Blocktrades and I had a nice discussion on this; and I wanted to also present publicly here my suggestion for achieving both his goal of "high confidence" on the latest block, as well as my goal of conclusive BFT and finality.
In essence, the issues that arrive with treating a single phase of votes on a given block as evidence of global finality (not exactly what this proposal's goal is, mind you, but what my goal would be) is resolved by having a 2-phase approach: a pre-commit phase, and a commit phase. During the pre-commit phase, votes for a block are collected. During the commit phase, if enough votes are collected, the commit phase begins, and again if enough votes are collected the block can be treated as final and irreversible (by BFT constraints). This 2-phase approach is well known in BFT strategies and is what is employed by methods like PBFT and Paxos.
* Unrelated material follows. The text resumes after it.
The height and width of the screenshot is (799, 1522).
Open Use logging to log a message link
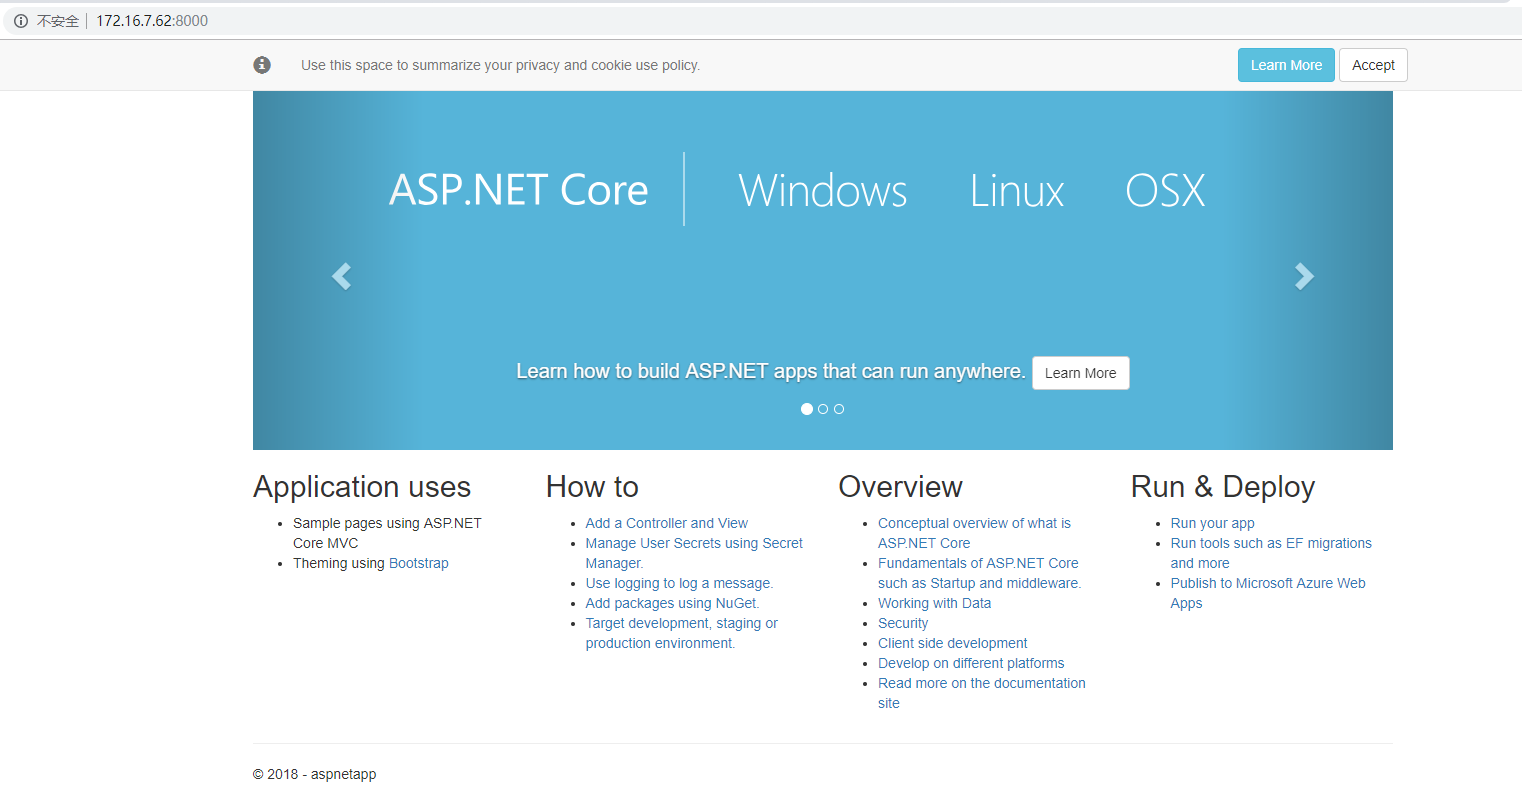tap(679, 583)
This two phase goal could also be achieved without added extra messages by appending the commit-phase messages for block N-1 (assuming you have enough pre-commit messages), into the pre-commit phase votes for block N.
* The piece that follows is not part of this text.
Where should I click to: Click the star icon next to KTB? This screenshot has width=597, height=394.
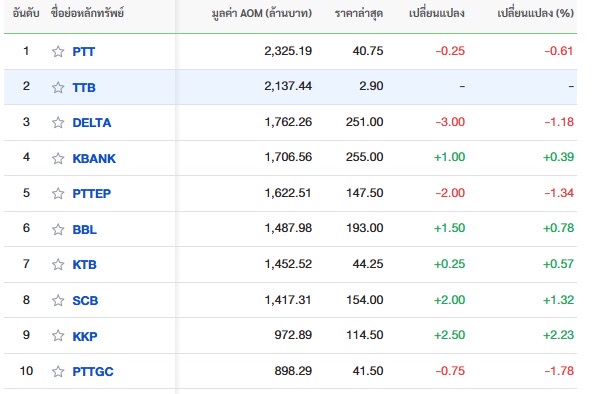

In this way, we would rather declare the pre-commit votes for block N as a presentation to the network of high-confidence (this is Blocktrade's goal) in one block. But further, in the best (and average case!) we can also conclude and present true finality for block N-1. If consensus used this true finality, we would avoid any potential soft-lock issues or split consensus on irreversibility that would come with treating the high-confidence single phase as truth. dApps could choose whether to use the high-confidence metric or the finality metric for their own use-case.
Granted, this is more work and could be done afterwards, but I think achieving proper BFT and finality should be a goal for Hive, and is definitely achievable without extra p2p messages compared to this proposal.
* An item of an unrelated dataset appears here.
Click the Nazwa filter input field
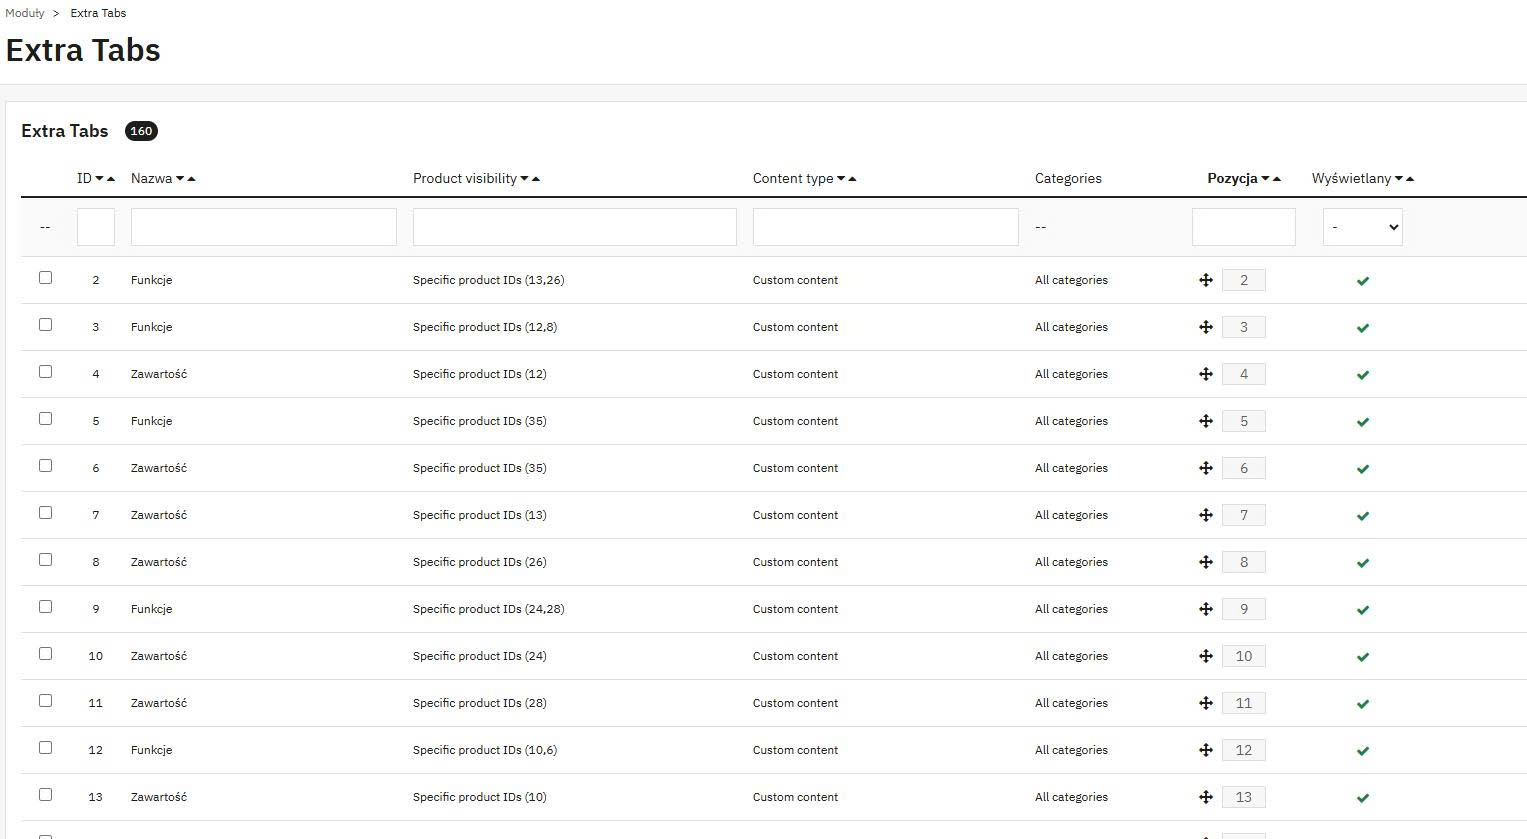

I have some other work I need to do tonight, but I'll think about this proposal tomorrow.
I very much like this approach. I would add a soft/marketing benefit of this is that in crypto projects it is extremely important to avoid FUD vectors when possible (even if the FUD is out of context or nonsense, it can be harmful, or at best a distraction). Something that probably will work in practice can still be very vulnerable to FUD, but something that is feasible to show always works is less susceptible.